Propaganda Canadian style

 

There are not many photographs of school children at Kuper Island Residential School, but there were many formal portraits of the school bands. Children stood ramrod straight posing for the photographs. The schools showed off the bands as a way of showing the general public the good works at the schools. It was part of the program of propaganda. Propaganda Canadian style. The media ate it up and fed it to the Canadian public without any critical thought to what was happening. The media like the rest of us were blissfully ignorant. But they helped spread the government’s message about how lucky the young Indian children were to be going to Montreal from Kuper Island British Columbia on a trip with their band.

As Duncan McCue the host of the CBC podcast pointed out,

“The media was complicit in helping to manufacture support for residential schools. In one feature the missionaries are portrayed as fighting an uphill battle in their efforts  to educate children because ‘as soon as a boy or girl returns to a home environment they lose all ambition, and initiative, reverting to the reserve to become drunks.’ Though the reporter does acknowledge there was a certain prison atmosphere to Kuper Island.”

 

This propaganda showed the public what great things the churches and government were doing for the benefit of Indians. Who could not be impressed? Especially when young children who had often never been away from their home reserves went to big cities like Montreal. Imagine that! What a thrill that must have been for the Indigenous kids.

The bands from Kuper Island residential school played all over Vancouver Island and even the mainland. Every Remembrance Day and many other events throughout the region had a band from that school. Canadians responded enthusiastically to those bands.

Remarkably, Father Brian Dufour, an Oblate brother from Kuper Island Residential school,  hatched a plan to take the band to perform at Expo 67. I remember as a young lad recently graduated from High School I drove to Montreal for that festival with a bunch of friends. We were also incredibly excited by that. I sadly, don’t remember if I heard that band or not. We did hear musical performances. The only band I remember was a group called Three’s a Crowd. My friends and I were much more interested in drinking at bars and looking for young ladies.

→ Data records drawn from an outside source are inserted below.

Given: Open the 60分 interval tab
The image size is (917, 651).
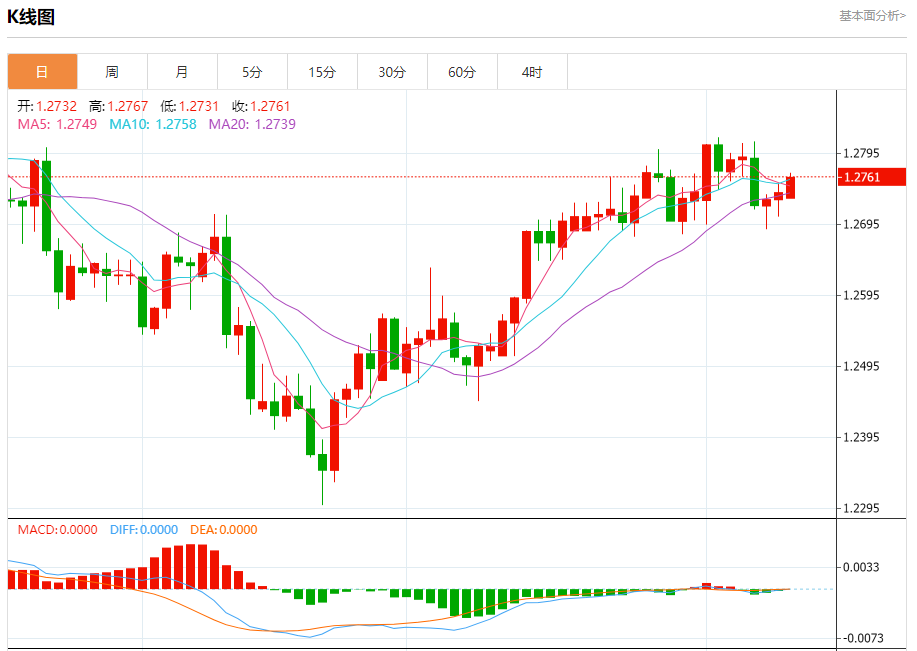Looking at the screenshot, I should click(x=462, y=72).
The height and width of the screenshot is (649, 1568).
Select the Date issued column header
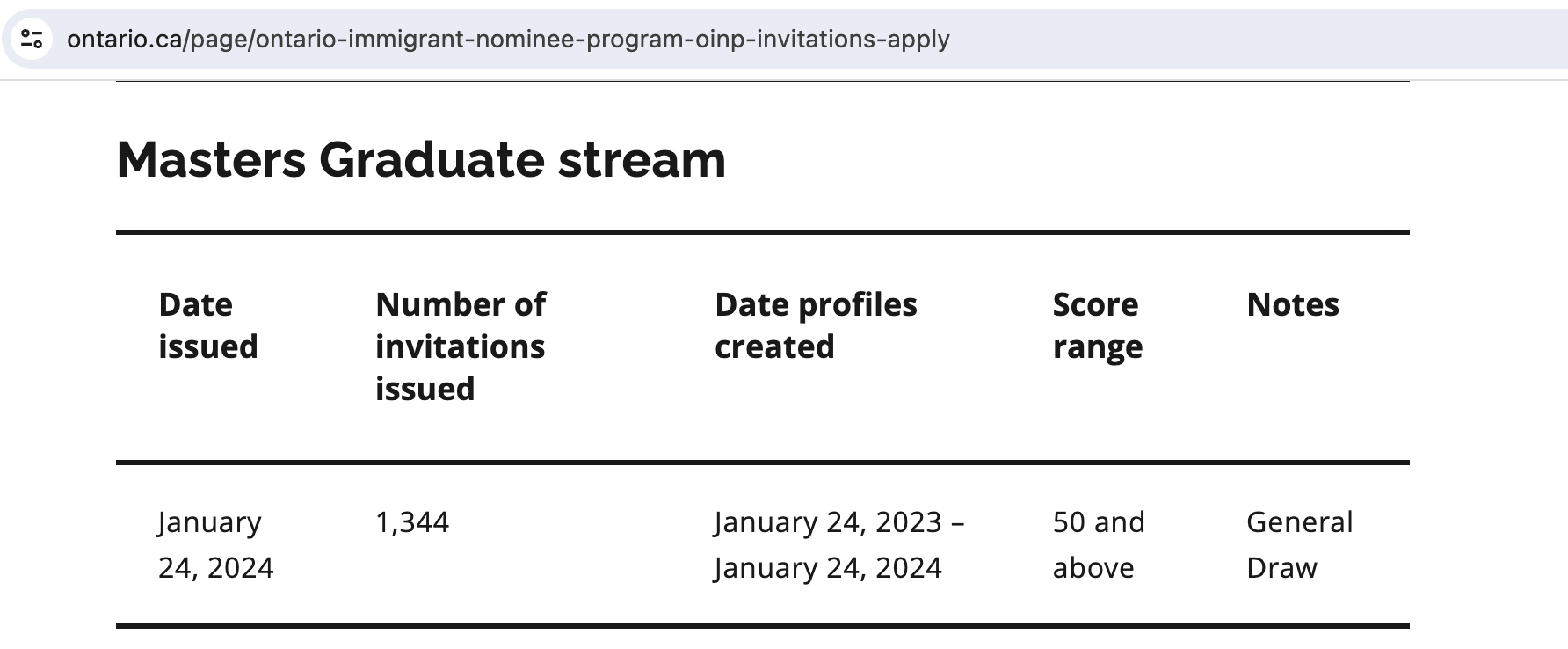coord(208,325)
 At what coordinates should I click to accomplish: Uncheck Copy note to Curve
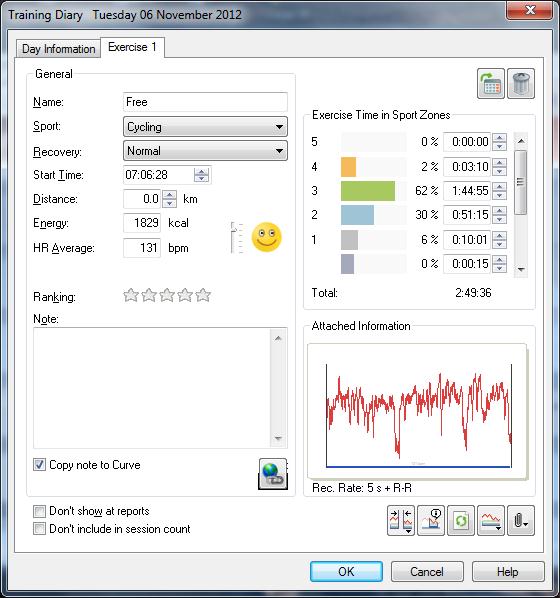[x=39, y=465]
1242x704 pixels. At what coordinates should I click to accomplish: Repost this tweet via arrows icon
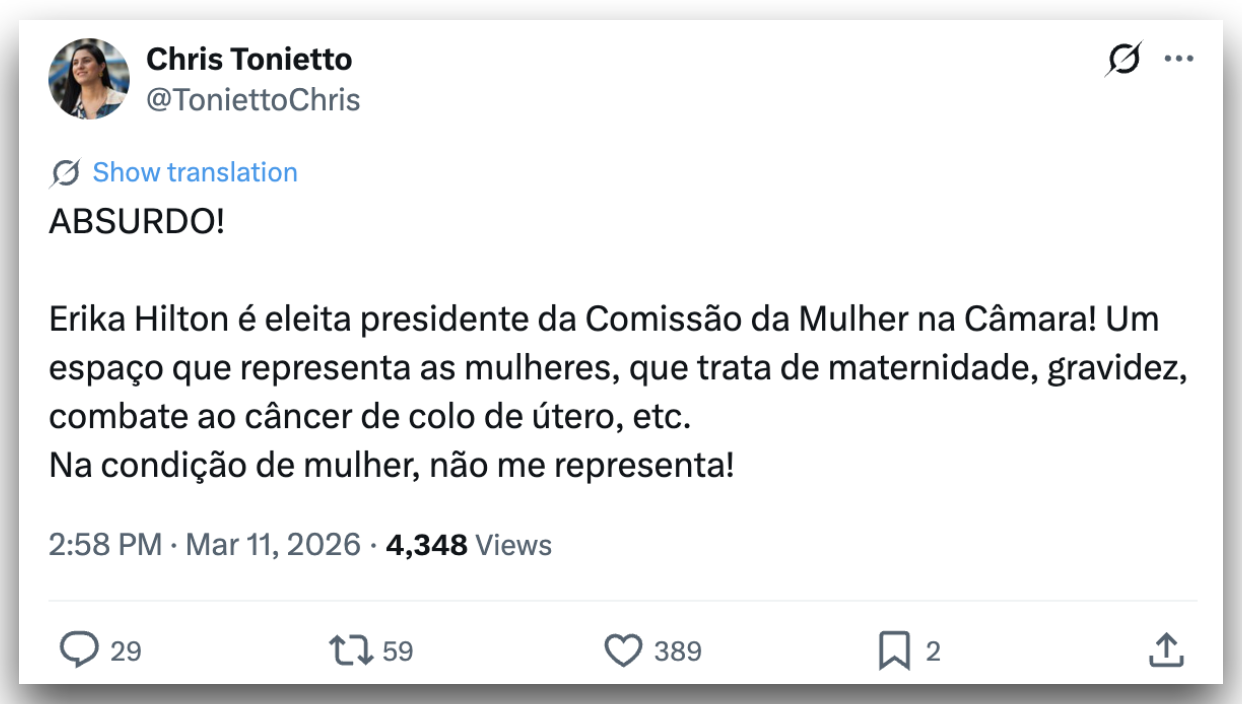pyautogui.click(x=351, y=652)
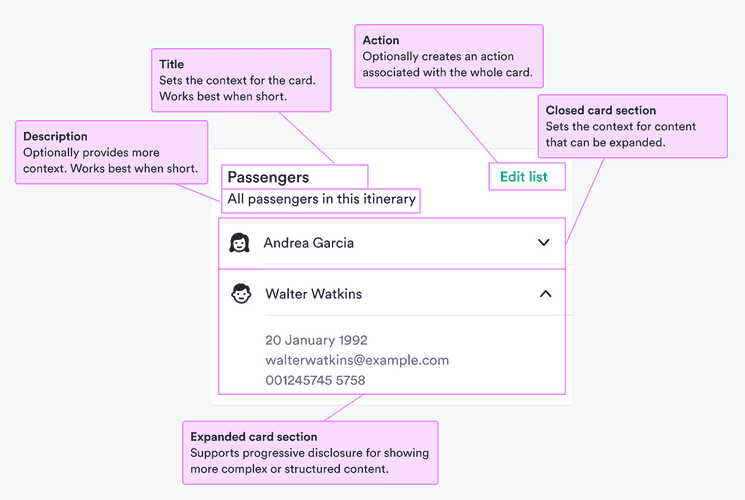The width and height of the screenshot is (745, 500).
Task: Click the Passengers card title
Action: (x=268, y=177)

The bars were illegal for us, but that did not stop us. The girls largely and sensibly  ignored us rubes from the prairies.  We had a lot of fun. We were not concerned about “Indians”. We were pitifully ignorant.

Tony Charley was invited to join the band and got to go on this exciting trip to Montreal, the largest city in Canada at the time. For the big trip to Expo the children were dressed up in Hollywood “Indian” garb-buckskin and feathers. It did not matter to anyone that it looked nothing at all like traditional west coast regalia. After all, it was all a show wasn’t it?

But the kids were a hit at Expo, led by the charismatic Father Brian Dufour. The school raised more than $10,000.

Everyone was happy. Well, most were happy. Mayor Drapeau welcomed them to Montreal. It was a place for mutual understanding and peace Drapeau said.

Tony and his brother James were invited by Brother Dufour to stay an extra month. What lucky guys. It was a surprise and they jumped at the chance. They had no parents to ask for permission. In other words they were the most vulnerable of the vulnerable. They just agreed to stay with Brother Dufour into August. August was when I arrived with my buddies in Montreal. I often wonder if we somehow crossed paths.

Brother Dufour asked James to sleep with him one night and Tony the next. They were very inexperienced young boys. Tony was about 15 years old. His brother James was younger. Each of the boys confided to the other that Brother Dufour did “funny things to them at night.”  They did not know what they meant, but both were very uncomfortable with what happened.

Brian Dufour was actually pretty young at the time as well. He was well thought of as a devoted young Christian working hard to better “Indian” children.  According to the CBC podcast, Dufour’s parents were very proud of their son and his work, but they did not know that he would visit boys in their bedrooms during the night to sexually abuse them. After all his parents were good Catholics and thought their son was as well.

Dufour was grooming the boys. That expression was not known in 1967. At the end of the summer, Brian Dufour was transferred to another residential schools and wrote a public letter saying how much he would miss the children of Kuper Island.

Of course, the troubles for Tony and James did not end there. Dufour was gone, but there were other predators in the residential school and they were vulnerable. The propaganda paved the way for the abuse.